§ **Prompt**
Look through the records, and whenever a line includes the word "agent", copy it.

§ **Extracted entries**

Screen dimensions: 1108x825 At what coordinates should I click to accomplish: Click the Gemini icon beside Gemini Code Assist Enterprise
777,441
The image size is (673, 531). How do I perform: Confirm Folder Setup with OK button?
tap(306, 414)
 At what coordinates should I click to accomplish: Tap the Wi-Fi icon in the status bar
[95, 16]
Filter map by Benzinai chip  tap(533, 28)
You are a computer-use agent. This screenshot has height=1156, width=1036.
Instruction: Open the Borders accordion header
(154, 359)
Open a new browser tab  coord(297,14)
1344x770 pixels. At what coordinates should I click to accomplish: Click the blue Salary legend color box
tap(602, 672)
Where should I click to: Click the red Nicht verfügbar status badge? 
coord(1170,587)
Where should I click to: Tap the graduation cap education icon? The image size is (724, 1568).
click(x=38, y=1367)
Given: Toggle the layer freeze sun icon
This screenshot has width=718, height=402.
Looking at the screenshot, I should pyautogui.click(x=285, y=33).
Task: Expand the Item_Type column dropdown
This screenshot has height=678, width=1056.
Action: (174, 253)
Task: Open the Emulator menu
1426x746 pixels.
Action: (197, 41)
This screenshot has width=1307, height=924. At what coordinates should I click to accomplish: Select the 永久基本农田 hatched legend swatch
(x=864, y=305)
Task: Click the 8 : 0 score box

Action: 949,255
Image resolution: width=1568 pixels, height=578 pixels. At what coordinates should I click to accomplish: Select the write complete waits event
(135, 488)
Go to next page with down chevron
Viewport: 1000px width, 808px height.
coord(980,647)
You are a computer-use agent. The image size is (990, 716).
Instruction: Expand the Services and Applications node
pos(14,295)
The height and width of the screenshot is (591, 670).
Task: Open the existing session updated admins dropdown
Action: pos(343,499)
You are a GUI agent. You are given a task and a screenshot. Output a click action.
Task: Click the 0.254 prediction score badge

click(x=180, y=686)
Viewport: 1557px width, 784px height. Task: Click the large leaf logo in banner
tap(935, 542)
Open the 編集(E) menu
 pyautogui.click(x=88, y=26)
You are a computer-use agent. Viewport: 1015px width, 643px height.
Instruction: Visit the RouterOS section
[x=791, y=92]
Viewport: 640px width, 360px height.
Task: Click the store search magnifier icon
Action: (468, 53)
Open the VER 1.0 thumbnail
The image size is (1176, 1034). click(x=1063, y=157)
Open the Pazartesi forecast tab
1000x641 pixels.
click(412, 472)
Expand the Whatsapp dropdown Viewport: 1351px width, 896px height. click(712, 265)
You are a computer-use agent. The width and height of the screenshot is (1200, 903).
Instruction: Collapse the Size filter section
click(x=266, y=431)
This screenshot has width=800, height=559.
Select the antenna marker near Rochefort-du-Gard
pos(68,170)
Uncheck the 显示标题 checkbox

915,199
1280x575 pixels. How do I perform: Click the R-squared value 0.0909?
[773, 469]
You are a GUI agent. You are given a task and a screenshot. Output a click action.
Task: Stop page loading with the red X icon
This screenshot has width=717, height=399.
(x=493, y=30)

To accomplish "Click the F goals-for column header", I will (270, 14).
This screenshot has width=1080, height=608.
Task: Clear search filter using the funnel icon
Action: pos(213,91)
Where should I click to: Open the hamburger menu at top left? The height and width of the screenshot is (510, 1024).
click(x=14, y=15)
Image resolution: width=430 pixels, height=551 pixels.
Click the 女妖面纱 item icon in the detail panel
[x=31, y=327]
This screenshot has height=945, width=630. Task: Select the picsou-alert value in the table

§ **Answer**
You are a computer-use agent. This screenshot has height=1156, width=1036.
You are a computer-use agent. The image size is (990, 716).
You are a GUI agent. You are given a task and a screenshot. Output a click action.
You are a computer-use agent. Viewport: 1015px width, 643px height.
You are a computer-use agent. The width and height of the screenshot is (1200, 903).
You are a GUI agent. You are given a task and a screenshot. Output a click action.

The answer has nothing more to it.